Summer 2023 - CHEM 216 LA02
Introduction to Analytical Chemistry Laboratory (2)
Class Number: 2591
Delivery Method: In Person
Course Times + Location:
May 8 – Aug 4, 2023: Fri, 1:30–5:20 p.m.
Exam Times + Location:
Aug 8, 2023
Tue, 12:00–3:00 p.m.
Prerequisites:CHEM 122 and CHEM 126, both with a minimum grade of C-. Corequisite: CHEM 210.
Experiments in analytical chemistry, including analysis of solution samples, titrimetric and electroanalytical methods. This course has the same laboratory component as CHEM 215. Students with credit for CHEM 215 may not take this course for further credit. Quantitative.
Please note, this course outline was accurate at the time of publication but is subject to change.
Mode of Teaching:
4 lab hours/week
Laboratory: In-person at Burnaby campus
Theory Guides and Experiment Decides
The fundamental principles of analytical sciences are verified in this course. The concepts of sampling, experimental uncertainty, statistical data analysis and calibration covered in the lectures will be put into practice in laboratory sessions. The principles of acid-base equilibria in solution are fully developed throughout the course. Complex reaction equilibria involving metal ions and multidentate ligands are treated from the perspective of individual species measurement. Titrimetric (e.g. acid-base, EDTA) and electroanalytical techniques (e.g. potentiometry and voltammetry) for solution species are performed.
Sampling, Calibration, Gravimetry, Thermogravimetry, Titrimetry, Potentiometry, Voltammetry, Atomic Spectroscopy, GC-MS and GC.
- Pre-Lab Assignments 10%
- Lab Pop Quizzes 5%
- Laboratory 60%
- Final Exam 25%
Attendance of In-Person Laboratory Sessions: It is mandatory for students to attend all in-person laboratory sessions. If you are unable to attend an in-person laboratory session due to illness, please contact your instructor as soon as possible to discuss alternative arrangements.
MATERIALS + SUPPLIES:
- Lab coat and safety glasses/goggles
Lab manuals will be distributed before the laboratory sessions.
Daniel C. Harris. Quantitative Chemical Analysis. 10th Edition, 2019. Publishers: W. H. Freeman & Company.
Skoog, West, Holler, Crouch. Fundamentals of Analytical Chemistry. 9th Edition, 2014. Publishers: Cengage Learning.
REQUIRED READING NOTES:
Your personalized Course Material list, including digital and physical textbooks, are available through the SFU Bookstore website by simply entering your Computing ID at: shop.sfu.ca/course-materials/my-personalized-course-materials.
Department Undergraduate Notes:
A grade of C- or better is required for all prerequisite courses.
ACADEMIC INTEGRITY: YOUR WORK, YOUR SUCCESS
SFU’s Academic Integrity website http://www.sfu.ca/students/academicintegrity.html is filled with information on what is meant by academic dishonesty, where you can find resources to help with your studies and the consequences of cheating. Check out the site for more information and videos that help explain the issues in plain English.

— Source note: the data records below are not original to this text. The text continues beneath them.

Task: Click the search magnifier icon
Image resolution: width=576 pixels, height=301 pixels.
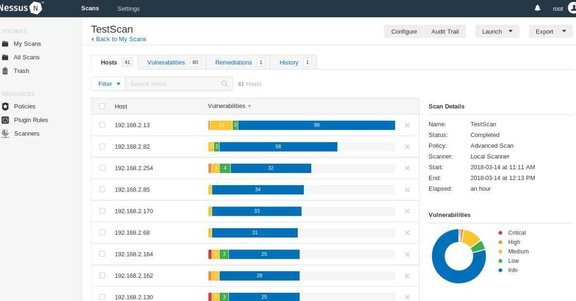Action: (224, 84)
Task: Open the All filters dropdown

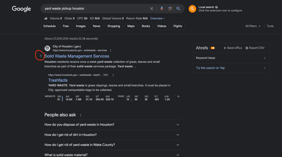Action: pyautogui.click(x=253, y=26)
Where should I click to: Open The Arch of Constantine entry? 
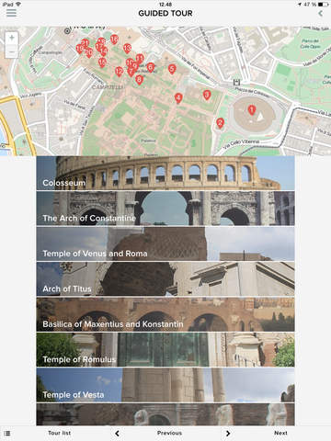pos(166,209)
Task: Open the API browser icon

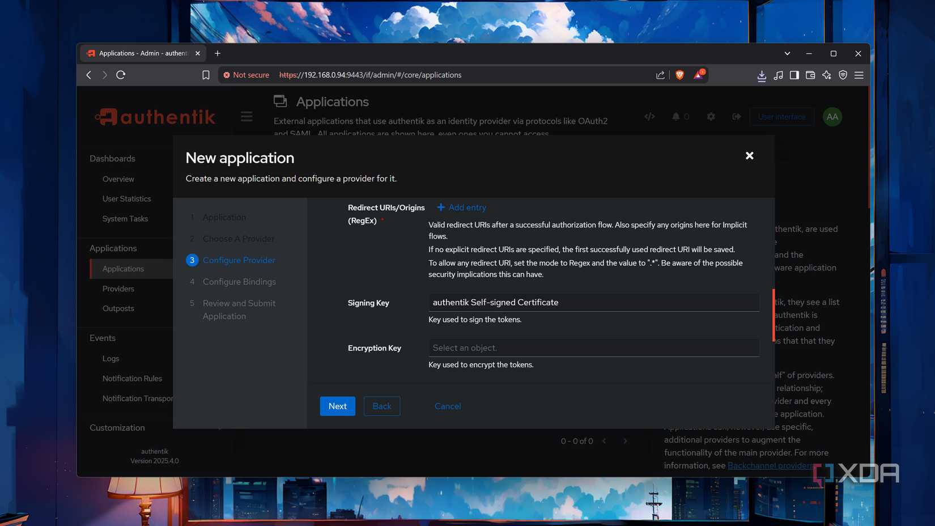Action: pyautogui.click(x=649, y=117)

Each student is responsible for his or her conduct as it affects the university community. Academic dishonesty, in whatever form, is ultimately destructive of the values of the university. Furthermore, it is unfair and discouraging to the majority of students who pursue their studies honestly. Scholarly integrity is required of all members of the university. http://www.sfu.ca/policies/gazette/student/s10-01.html
Students with a faith background who may need accommodations during the semester are encouraged to assess their needs as soon as possible and review the Multifaith religious accommodations website. The page outlines ways they begin working toward an accommodation and ensure solutions can be reached in a timely fashion.